_TASK_
Once the pictures have been set aside, copy every remaining entry exactly.

+===+

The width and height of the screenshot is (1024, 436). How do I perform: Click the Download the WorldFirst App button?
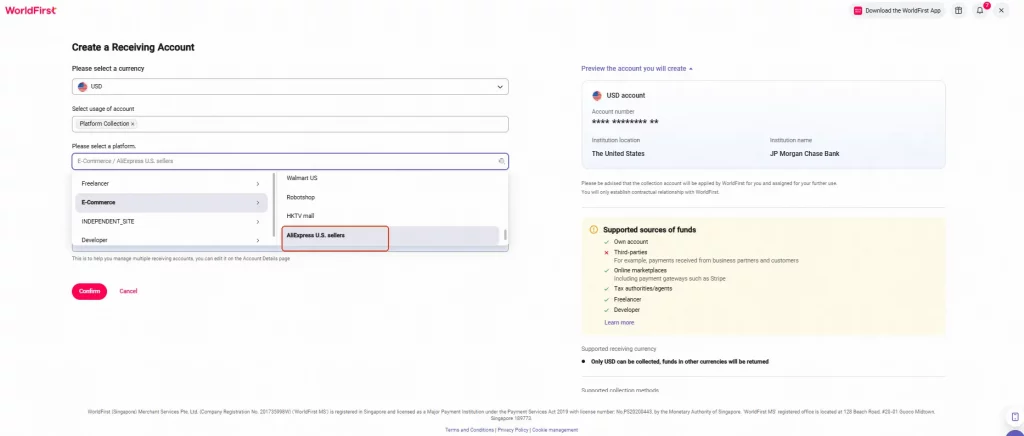pos(897,10)
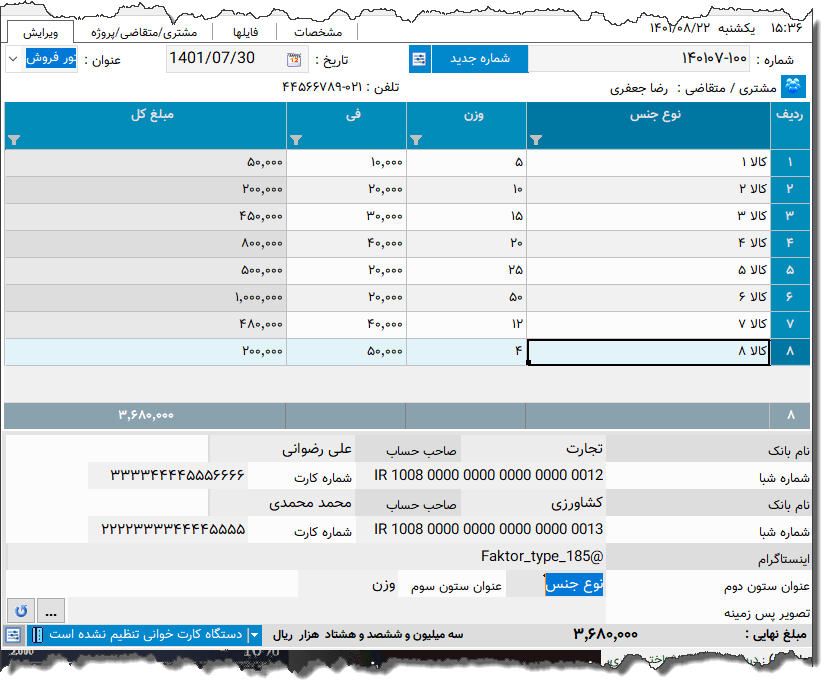821x680 pixels.
Task: Expand the card reader device dropdown
Action: 253,634
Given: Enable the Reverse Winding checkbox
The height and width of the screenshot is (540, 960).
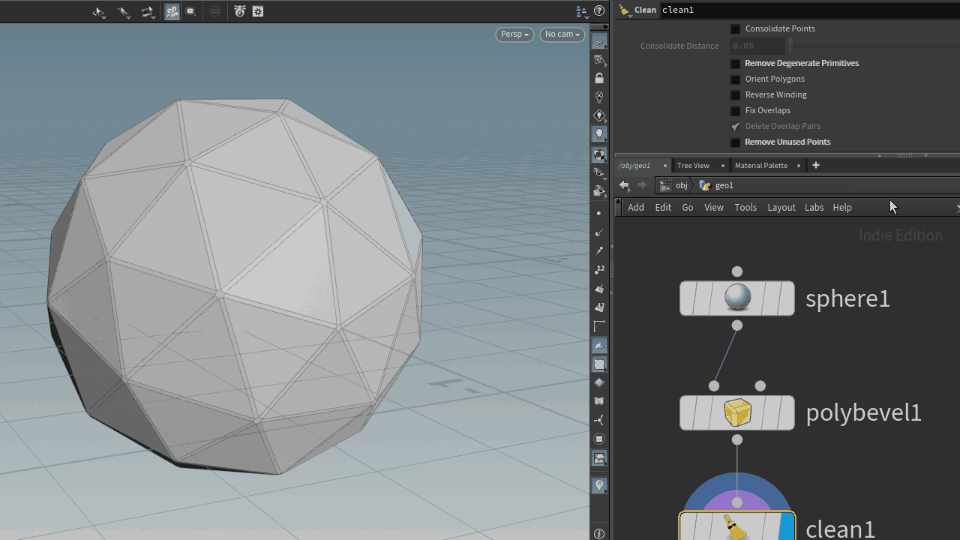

+===+

_SOLUTION BELOW_
The width and height of the screenshot is (1024, 436). How do I perform: Click the Download the WorldFirst App button?
pos(897,10)
821x680 pixels.
Task: Expand the card reader device dropdown
Action: 253,634
Given: Enable the Reverse Winding checkbox
The height and width of the screenshot is (540, 960).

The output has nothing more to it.